Activity ->
The full set of entries should be repeated without a single change.

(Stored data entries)
________________

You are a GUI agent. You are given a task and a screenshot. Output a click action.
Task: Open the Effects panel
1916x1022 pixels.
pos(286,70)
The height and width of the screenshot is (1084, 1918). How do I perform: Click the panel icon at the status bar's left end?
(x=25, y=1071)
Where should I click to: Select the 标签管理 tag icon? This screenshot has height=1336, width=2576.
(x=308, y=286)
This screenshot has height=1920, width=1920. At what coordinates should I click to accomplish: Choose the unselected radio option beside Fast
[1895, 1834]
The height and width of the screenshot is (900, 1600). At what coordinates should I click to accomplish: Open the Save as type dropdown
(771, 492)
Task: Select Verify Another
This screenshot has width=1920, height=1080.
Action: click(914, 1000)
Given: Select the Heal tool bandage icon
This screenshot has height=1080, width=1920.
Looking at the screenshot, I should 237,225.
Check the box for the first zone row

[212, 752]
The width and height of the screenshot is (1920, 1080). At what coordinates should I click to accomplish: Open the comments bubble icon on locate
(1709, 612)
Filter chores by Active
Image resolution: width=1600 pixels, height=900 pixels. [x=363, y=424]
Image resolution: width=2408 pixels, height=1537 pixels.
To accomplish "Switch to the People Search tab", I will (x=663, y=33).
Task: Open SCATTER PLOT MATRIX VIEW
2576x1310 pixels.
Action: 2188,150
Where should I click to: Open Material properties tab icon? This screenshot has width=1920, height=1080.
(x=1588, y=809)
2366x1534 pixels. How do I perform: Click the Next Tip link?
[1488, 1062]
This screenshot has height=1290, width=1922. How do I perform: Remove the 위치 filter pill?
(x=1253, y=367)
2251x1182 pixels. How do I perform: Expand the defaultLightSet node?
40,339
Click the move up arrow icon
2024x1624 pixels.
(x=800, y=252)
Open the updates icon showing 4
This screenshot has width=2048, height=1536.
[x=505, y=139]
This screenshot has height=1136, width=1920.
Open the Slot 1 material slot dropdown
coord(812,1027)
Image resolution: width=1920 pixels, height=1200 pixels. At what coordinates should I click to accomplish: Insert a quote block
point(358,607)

________________

Task output ->
You are a GUI agent. You are given a task and a screenshot. Output a click action.
Task: Open the Effects panel
1916x1022 pixels.
pos(286,70)
The height and width of the screenshot is (1084, 1918). How do I perform: Click the panel icon at the status bar's left end?
(x=25, y=1071)
Where should I click to: Select the 标签管理 tag icon? This screenshot has height=1336, width=2576.
(x=308, y=286)
This screenshot has height=1920, width=1920. At what coordinates should I click to accomplish: Choose the unselected radio option beside Fast
[1895, 1834]
The height and width of the screenshot is (900, 1600). At what coordinates should I click to accomplish: Open the Save as type dropdown
(771, 492)
Task: Select Verify Another
This screenshot has width=1920, height=1080.
Action: click(914, 1000)
Given: Select the Heal tool bandage icon
This screenshot has height=1080, width=1920.
Looking at the screenshot, I should 237,225.
Check the box for the first zone row

[212, 752]
The width and height of the screenshot is (1920, 1080). At what coordinates should I click to accomplish: Open the comments bubble icon on locate
(1709, 612)
Filter chores by Active
Image resolution: width=1600 pixels, height=900 pixels. [x=363, y=424]
Image resolution: width=2408 pixels, height=1537 pixels.
To accomplish "Switch to the People Search tab", I will (x=663, y=33).
Task: Open SCATTER PLOT MATRIX VIEW
2576x1310 pixels.
Action: 2188,150
Where should I click to: Open Material properties tab icon? This screenshot has width=1920, height=1080.
(x=1588, y=809)
2366x1534 pixels. How do I perform: Click the Next Tip link?
[1488, 1062]
This screenshot has height=1290, width=1922. How do I perform: Remove the 위치 filter pill?
(x=1253, y=367)
2251x1182 pixels. How do I perform: Expand the defaultLightSet node?
40,339
Click the move up arrow icon
2024x1624 pixels.
(x=800, y=252)
Open the updates icon showing 4
This screenshot has width=2048, height=1536.
[x=505, y=139]
This screenshot has height=1136, width=1920.
Open the Slot 1 material slot dropdown
coord(812,1027)
Image resolution: width=1920 pixels, height=1200 pixels. At what coordinates should I click to accomplish: Insert a quote block
point(358,607)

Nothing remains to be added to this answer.